Beware capital “A” Agile and capital “T” Transformation
Capital “A” Agile (a noun) is often used to describe the specific use of agile software development practices, frameworks and tools. “Agile internal auditing (Agile IA)”, describing the adoption of IT context practices in the execution of Internal Audit engagements. Whilst some Agile IT practices are a perfect and valuable fit for audit, some are questionable as I’ve already highlighted. To build on this, mandating one set of prescriptive practices, department-wide, is often combined with the capital “A” Agile and the capital “T” Transformation. It’s now widely understood and acknowledged that the big bang, imposed “Agile Transformations” are unlikely to succeed because they should be undertaken in precisely the opposite way (small experiments, with volunteers, invited, not imposed). I see the trend of those internal audits departments that go all-out with capital “A” Agile straight from the context of software development. It’s where the agile ways of working are promoted by an IT Agile Coach with little or no understanding of audit, who by default has to revert to what they know to the context of IT and software development. Maslow’s Law of the Hammer says, “I suppose it is tempting, if the only tool you have is a hammer, to treat everything as if it were a nail.” This is why I would urge extreme caution in using your IT department’s Agile Coach to help you in your audit department. Instead, find a coach with deep audit knowledge and experience of multiple adoptions in the context of internal audit.
My final point on context is something I widely see, and it’s the absurdity of using the Manifesto for Agile Software Development to explain to auditors what it means to be agile. I’m sure you’ve got the point on context by now, but to make it worse, the Manifesto for Agile Software Development is now 20 years old and, in fact, fails to make sense to those in IT. I’m curious why so many auditors use it to explain the agile mindset and tools. In my experience, most auditors don’t find the Manifesto for Agile Software Development that helpful in the context of audit but tend to say it’s useful for the backstory.
Agile jargon is, at best, confusing, and at worst, it’s cringeworthy.
To finish, I have to make a special mention of Agile jargon.
Jargon is unique words or expressions used by a profession or group that are difficult for others to understand.
We like using jargon as it puts us in the “in” group or the people who understand it.
PROBLEM IS: The “out” group is often the majority.
We like using jargon as we think it makes us sound knowledgeable.
PROBLEM IS: Jargon does not help others understand us.
Most people don’t understand the jargon, and we are not more intelligent for using it.

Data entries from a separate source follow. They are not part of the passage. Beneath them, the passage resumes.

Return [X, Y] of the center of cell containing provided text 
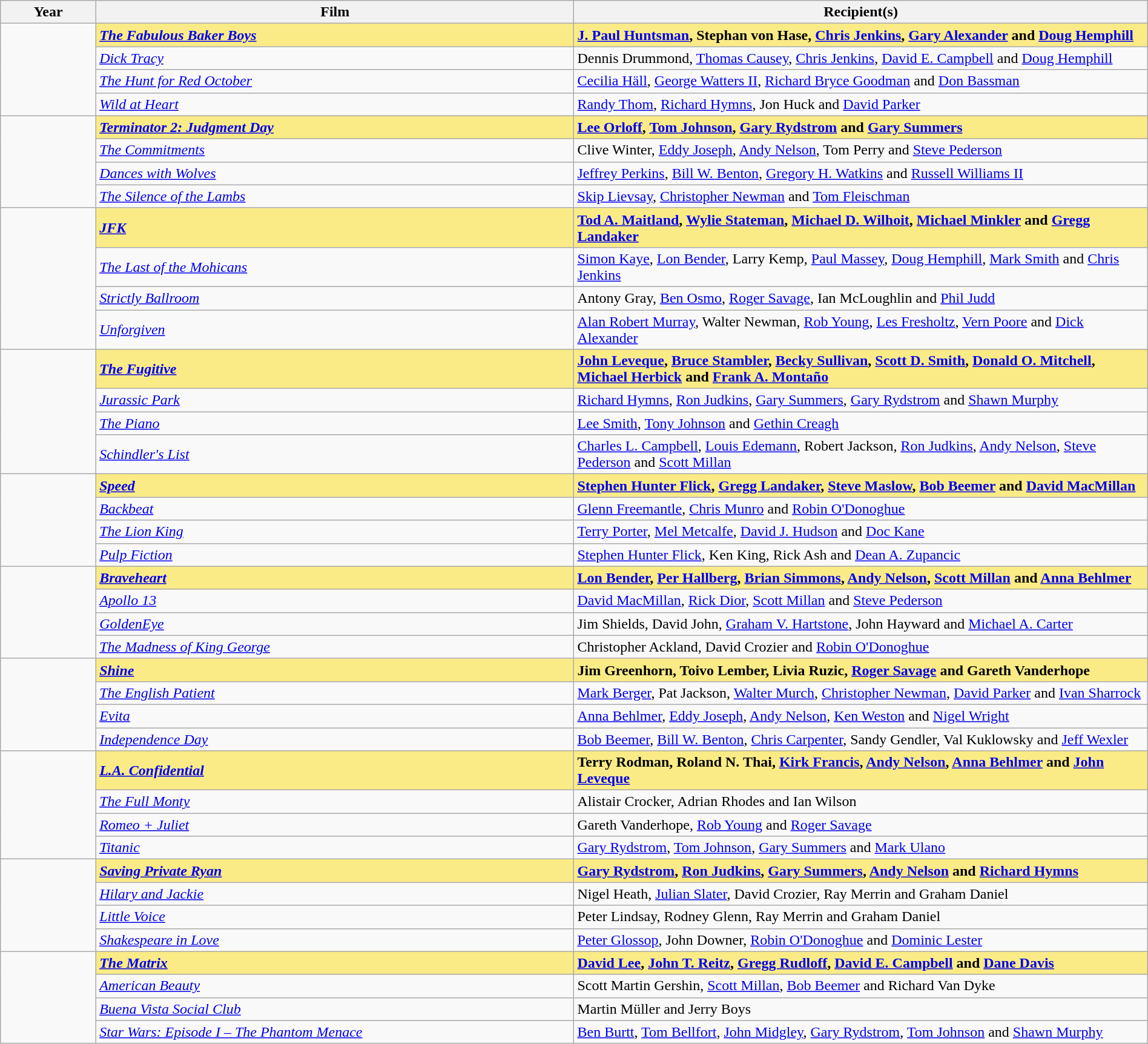
Speed [335, 486]
The Hunt for Red October [335, 81]
David Lee, John T. Reitz, Gregg Rudloff, David E. Campbell and Dane Davis [861, 963]
Romeo + Juliet [335, 825]
John Leveque, Bruce Stambler, Becky Sullivan, Scott D. Smith, Donald O. Mitchell, Michael Herbick and Frank A. Montaño [861, 369]
Gary Rydstrom, Ron Judkins, Gary Summers, Andy Nelson and Richard Hymns [861, 871]
Terry Porter, Mel Metcalfe, David J. Hudson and Doc Kane [861, 532]
The Matrix [335, 963]
Dances with Wolves [335, 173]
The Madness of King George [335, 647]
Nigel Heath, Julian Slater, David Crozier, Ray Merrin and Graham Daniel [861, 894]
Glenn Freemantle, Chris Munro and Robin O'Donoghue [861, 509]
Unforgiven [335, 329]
Terminator 2: Judgment Day [335, 127]
Jim Shields, David John, Graham V. Hartstone, John Hayward and Michael A. Carter [861, 624]
The Fabulous Baker Boys [335, 35]
Gary Rydstrom, Tom Johnson, Gary Summers and Mark Ulano [861, 848]
Jeffrey Perkins, Bill W. Benton, Gregory H. Watkins and Russell Williams II [861, 173]
Martin Müller and Jerry Boys [861, 1009]
Stephen Hunter Flick, Ken King, Rick Ash and Dean A. Zupancic [861, 555]
Stephen Hunter Flick, Gregg Landaker, Steve Maslow, Bob Beemer and David MacMillan [861, 486]
Gareth Vanderhope, Rob Young and Roger Savage [861, 825]
Independence Day [335, 739]
Lee Smith, Tony Johnson and Gethin Creagh [861, 423]
American Beauty [335, 986]
The Fugitive [335, 369]
Schindler's List [335, 454]
The Full Monty [335, 802]
Cecilia Häll, George Watters II, Richard Bryce Goodman and Don Bassman [861, 81]
Scott Martin Gershin, Scott Millan, Bob Beemer and Richard Van Dyke [861, 986]
The Last of the Mohicans [335, 266]
Strictly Ballroom [335, 298]
Bob Beemer, Bill W. Benton, Chris Carpenter, Sandy Gendler, Val Kuklowsky and Jeff Wexler [861, 739]
Peter Lindsay, Rodney Glenn, Ray Merrin and Graham Daniel [861, 917]
Christopher Ackland, David Crozier and Robin O'Donoghue [861, 647]
GoldenEye [335, 624]
Braveheart [335, 578]
David MacMillan, Rick Dior, Scott Millan and Steve Pederson [861, 601]
Recipient(s) [861, 12]
Year [48, 12]
Ben Burtt, Tom Bellfort, John Midgley, Gary Rydstrom, Tom Johnson and Shawn Murphy [861, 1032]
Alan Robert Murray, Walter Newman, Rob Young, Les Fresholtz, Vern Poore and Dick Alexander [861, 329]
Titanic [335, 848]
The Piano [335, 423]
Jurassic Park [335, 400]
Pulp Fiction [335, 555]
Terry Rodman, Roland N. Thai, Kirk Francis, Andy Nelson, Anna Behlmer and John Leveque [861, 770]
Shine [335, 670]
Buena Vista Social Club [335, 1009]
Clive Winter, Eddy Joseph, Andy Nelson, Tom Perry and Steve Pederson [861, 150]
Apollo 13 [335, 601]
Lon Bender, Per Hallberg, Brian Simmons, Andy Nelson, Scott Millan and Anna Behlmer [861, 578]
The Commitments [335, 150]
L.A. Confidential [335, 770]
Randy Thom, Richard Hymns, Jon Huck and David Parker [861, 104]
Shakespeare in Love [335, 940]
Saving Private Ryan [335, 871]
Film [335, 12]
Dennis Drummond, Thomas Causey, Chris Jenkins, David E. Campbell and Doug Hemphill [861, 58]
Evita [335, 716]
The Silence of the Lambs [335, 196]
Tod A. Maitland, Wylie Stateman, Michael D. Wilhoit, Michael Minkler and Gregg Landaker [861, 228]
JFK [335, 228]
J. Paul Huntsman, Stephan von Hase, Chris Jenkins, Gary Alexander and Doug Hemphill [861, 35]
The Lion King [335, 532]
Star Wars: Episode I – The Phantom Menace [335, 1032]
Antony Gray, Ben Osmo, Roger Savage, Ian McLoughlin and Phil Judd [861, 298]
Charles L. Campbell, Louis Edemann, Robert Jackson, Ron Judkins, Andy Nelson, Steve Pederson and Scott Millan [861, 454]
Simon Kaye, Lon Bender, Larry Kemp, Paul Massey, Doug Hemphill, Mark Smith and Chris Jenkins [861, 266]
Richard Hymns, Ron Judkins, Gary Summers, Gary Rydstrom and Shawn Murphy [861, 400]
Peter Glossop, John Downer, Robin O'Donoghue and Dominic Lester [861, 940]
Backbeat [335, 509]
Skip Lievsay, Christopher Newman and Tom Fleischman [861, 196]
Jim Greenhorn, Toivo Lember, Livia Ruzic, Roger Savage and Gareth Vanderhope [861, 670]
Little Voice [335, 917]
Alistair Crocker, Adrian Rhodes and Ian Wilson [861, 802]
Dick Tracy [335, 58]
Mark Berger, Pat Jackson, Walter Murch, Christopher Newman, David Parker and Ivan Sharrock [861, 693]
Lee Orloff, Tom Johnson, Gary Rydstrom and Gary Summers [861, 127]
Anna Behlmer, Eddy Joseph, Andy Nelson, Ken Weston and Nigel Wright [861, 716]
Wild at Heart [335, 104]
Hilary and Jackie [335, 894]
The English Patient [335, 693]
Return (X, Y) of the center of cell containing provided text 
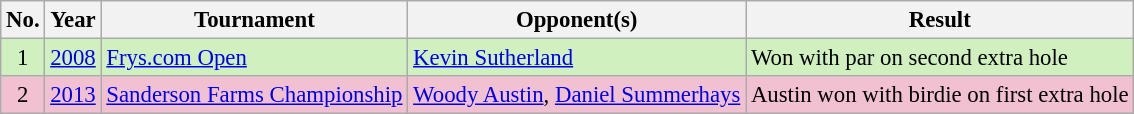
2 (23, 95)
Frys.com Open (254, 58)
1 (23, 58)
Tournament (254, 20)
Result (940, 20)
Kevin Sutherland (577, 58)
Woody Austin, Daniel Summerhays (577, 95)
Opponent(s) (577, 20)
No. (23, 20)
Won with par on second extra hole (940, 58)
Austin won with birdie on first extra hole (940, 95)
Year (73, 20)
2013 (73, 95)
2008 (73, 58)
Sanderson Farms Championship (254, 95)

At worst, it’s cringeworthy.
Let’s have an Agile jargon
We cannot drop Agile jargon altogether, so use it sparingly and with due care and attention to your audience. Translate or simplify, as required.
Success requires local context to design the optimum solution. Ignore this at your peril.
Be agile (flexible, nimble, adaptive). Don’t do capital “A” Agile or Agile auditing.
Having read this article, you’ll fully understand that statement.
Be agile with your agile in IA adaption, and promote a flexible agile framework, not an agile methodology.
Use Agile jargon with caution and translate it to the language of auditing to be better understood and quickly adopted.